You are viewing a plain text version of this content. The canonical link for it is here.
Posted to issues@spark.apache.org by "Eugene Morozov (JIRA)" <ji...@apache.org> on 2016/03/23 08:29:25 UTC

[jira] [Comment Edited] (SPARK-14043) Remove restriction on maxDepth for decision trees

    [ https://issues.apache.org/jira/browse/SPARK-14043?page=com.atlassian.jira.plugin.system.issuetabpanels:comment-tabpanel&focusedCommentId=15206841#comment-15206841 ] 

Eugene Morozov edited comment on SPARK-14043 at 3/23/16 7:28 AM:
-----------------------------------------------------------------

I have couple of ideas to mitigate the issue:
- introduce Array64 (int[][] that allows longer arrays, than max_integer) or List, but the bad part is that it'd require a lot of memory just to store those indices,

It looks like the the issue with using array is that most of the indexes are "wasted" - even if some nodes are not split, the array contains elements as if they would be split.
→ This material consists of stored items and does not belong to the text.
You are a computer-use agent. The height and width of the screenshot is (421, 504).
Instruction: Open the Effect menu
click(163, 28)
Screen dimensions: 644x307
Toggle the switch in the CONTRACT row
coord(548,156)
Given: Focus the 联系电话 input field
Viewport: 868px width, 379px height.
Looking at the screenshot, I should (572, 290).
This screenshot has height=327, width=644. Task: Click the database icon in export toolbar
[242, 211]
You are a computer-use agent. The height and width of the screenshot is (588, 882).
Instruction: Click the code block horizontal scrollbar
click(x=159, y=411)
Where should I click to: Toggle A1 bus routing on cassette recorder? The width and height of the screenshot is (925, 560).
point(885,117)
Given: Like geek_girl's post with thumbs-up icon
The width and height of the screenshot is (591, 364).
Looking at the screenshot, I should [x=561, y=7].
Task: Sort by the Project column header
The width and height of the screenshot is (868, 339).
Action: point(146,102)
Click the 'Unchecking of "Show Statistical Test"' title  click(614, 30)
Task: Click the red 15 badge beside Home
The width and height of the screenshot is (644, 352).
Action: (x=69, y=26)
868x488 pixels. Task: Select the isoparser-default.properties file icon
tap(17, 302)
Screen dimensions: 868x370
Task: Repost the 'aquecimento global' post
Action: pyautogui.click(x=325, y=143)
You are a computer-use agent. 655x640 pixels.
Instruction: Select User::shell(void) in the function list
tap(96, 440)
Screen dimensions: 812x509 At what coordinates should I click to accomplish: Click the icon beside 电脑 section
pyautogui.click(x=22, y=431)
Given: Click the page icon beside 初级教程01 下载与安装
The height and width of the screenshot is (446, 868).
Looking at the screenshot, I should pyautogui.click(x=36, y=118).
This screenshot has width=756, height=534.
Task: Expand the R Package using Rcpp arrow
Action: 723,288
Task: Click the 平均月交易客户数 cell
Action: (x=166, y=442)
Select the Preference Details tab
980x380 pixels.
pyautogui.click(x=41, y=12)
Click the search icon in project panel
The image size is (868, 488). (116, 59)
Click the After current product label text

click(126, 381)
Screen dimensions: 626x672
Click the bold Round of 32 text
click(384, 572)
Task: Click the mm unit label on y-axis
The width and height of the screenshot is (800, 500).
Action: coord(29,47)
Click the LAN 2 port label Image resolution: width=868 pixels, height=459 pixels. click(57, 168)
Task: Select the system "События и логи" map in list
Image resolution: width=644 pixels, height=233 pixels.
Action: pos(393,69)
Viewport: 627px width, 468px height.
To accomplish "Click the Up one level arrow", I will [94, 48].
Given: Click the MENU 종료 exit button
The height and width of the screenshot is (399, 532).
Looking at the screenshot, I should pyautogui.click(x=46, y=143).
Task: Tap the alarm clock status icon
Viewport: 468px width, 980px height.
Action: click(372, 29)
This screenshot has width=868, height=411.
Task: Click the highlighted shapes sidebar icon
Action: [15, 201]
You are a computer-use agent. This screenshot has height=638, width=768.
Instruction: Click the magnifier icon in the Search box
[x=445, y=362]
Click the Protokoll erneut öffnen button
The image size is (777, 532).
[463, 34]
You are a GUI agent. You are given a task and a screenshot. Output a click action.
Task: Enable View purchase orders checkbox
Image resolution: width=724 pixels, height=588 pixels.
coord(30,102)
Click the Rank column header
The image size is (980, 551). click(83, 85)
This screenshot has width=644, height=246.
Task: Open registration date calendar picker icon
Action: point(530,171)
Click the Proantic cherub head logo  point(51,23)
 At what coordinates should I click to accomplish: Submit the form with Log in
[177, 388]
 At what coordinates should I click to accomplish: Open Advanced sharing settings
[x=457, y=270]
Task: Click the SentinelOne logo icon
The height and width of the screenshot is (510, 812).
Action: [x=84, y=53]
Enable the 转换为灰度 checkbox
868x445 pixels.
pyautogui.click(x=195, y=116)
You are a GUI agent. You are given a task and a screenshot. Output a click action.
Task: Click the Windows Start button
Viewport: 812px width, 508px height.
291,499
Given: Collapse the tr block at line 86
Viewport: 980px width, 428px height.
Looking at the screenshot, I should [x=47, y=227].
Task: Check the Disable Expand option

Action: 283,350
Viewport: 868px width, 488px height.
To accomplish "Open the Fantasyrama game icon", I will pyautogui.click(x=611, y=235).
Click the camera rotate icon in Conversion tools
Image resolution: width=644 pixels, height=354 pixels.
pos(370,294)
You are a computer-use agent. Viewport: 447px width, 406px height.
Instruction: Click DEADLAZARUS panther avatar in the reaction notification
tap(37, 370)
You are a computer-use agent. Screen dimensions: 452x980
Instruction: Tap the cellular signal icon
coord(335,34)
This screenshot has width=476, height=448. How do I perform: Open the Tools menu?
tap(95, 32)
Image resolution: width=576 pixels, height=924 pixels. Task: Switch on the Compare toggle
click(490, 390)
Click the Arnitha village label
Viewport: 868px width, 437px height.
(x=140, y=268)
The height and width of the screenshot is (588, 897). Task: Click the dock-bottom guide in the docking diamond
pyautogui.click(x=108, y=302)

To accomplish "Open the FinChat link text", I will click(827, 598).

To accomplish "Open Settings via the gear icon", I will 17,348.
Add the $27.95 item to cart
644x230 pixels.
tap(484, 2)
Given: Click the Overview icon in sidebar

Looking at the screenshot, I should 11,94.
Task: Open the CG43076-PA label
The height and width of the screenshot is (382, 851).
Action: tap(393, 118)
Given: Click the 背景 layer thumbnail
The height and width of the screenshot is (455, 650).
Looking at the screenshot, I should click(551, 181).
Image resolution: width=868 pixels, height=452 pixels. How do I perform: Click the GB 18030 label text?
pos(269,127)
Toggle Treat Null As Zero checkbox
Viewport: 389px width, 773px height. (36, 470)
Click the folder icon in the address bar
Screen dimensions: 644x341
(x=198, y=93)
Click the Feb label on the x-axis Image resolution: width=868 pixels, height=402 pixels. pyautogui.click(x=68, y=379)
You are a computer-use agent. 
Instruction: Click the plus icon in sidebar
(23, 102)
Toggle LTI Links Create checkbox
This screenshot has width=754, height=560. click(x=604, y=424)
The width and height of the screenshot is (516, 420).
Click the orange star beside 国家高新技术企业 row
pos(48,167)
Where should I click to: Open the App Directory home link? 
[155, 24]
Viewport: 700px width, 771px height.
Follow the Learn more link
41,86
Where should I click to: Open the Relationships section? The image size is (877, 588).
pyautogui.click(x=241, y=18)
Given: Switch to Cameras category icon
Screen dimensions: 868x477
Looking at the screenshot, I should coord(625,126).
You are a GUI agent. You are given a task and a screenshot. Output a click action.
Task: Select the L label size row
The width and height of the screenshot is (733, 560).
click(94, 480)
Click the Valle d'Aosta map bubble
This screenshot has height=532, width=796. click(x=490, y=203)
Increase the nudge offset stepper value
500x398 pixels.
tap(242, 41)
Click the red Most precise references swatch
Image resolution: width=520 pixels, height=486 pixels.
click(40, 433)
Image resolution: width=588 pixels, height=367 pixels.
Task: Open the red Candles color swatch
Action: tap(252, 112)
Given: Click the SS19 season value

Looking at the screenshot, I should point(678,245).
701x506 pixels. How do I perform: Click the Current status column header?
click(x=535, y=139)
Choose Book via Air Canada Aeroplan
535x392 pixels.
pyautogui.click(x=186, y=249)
This greatly reduces amount of nodes to be actually used in the decision tree. F.e. I've trained couple of models with different maxDepth with 50 trees. All of the decision trees for both models looked like the following couples:
Model with maxDepth = 20:
- depth=20, numNodes=471
- depth=19, numNodes=497

Model with maxDepth = 30:
- depth=30, numNodes=11347
- depth=30, numNodes=10963

Even though the decision trees grows up to the limit of 30 levels, it contains way less number of nodes, than it actually might. 

- Another way to solve this is to represent the decision tree as a tree - it would still allows us to use node indexes, but it won't "waste" them. So, if the node indexes are integers, then the limit is 2^31 - 1 nodes. I'm not sure if that's feasible to achieve, but I'd say it's better to use longs just in case.


was (Author: jean):
I looked at the spark code regarding the issue and I have couple of ideas how this can be fixed
- introduce Array64 (int[][] that allows longer arrays, than max_integer) or List, but the bad part is that it'd require a lot of memory just to store those indices,
- represent the decision tree as a tree without nodeIds at all.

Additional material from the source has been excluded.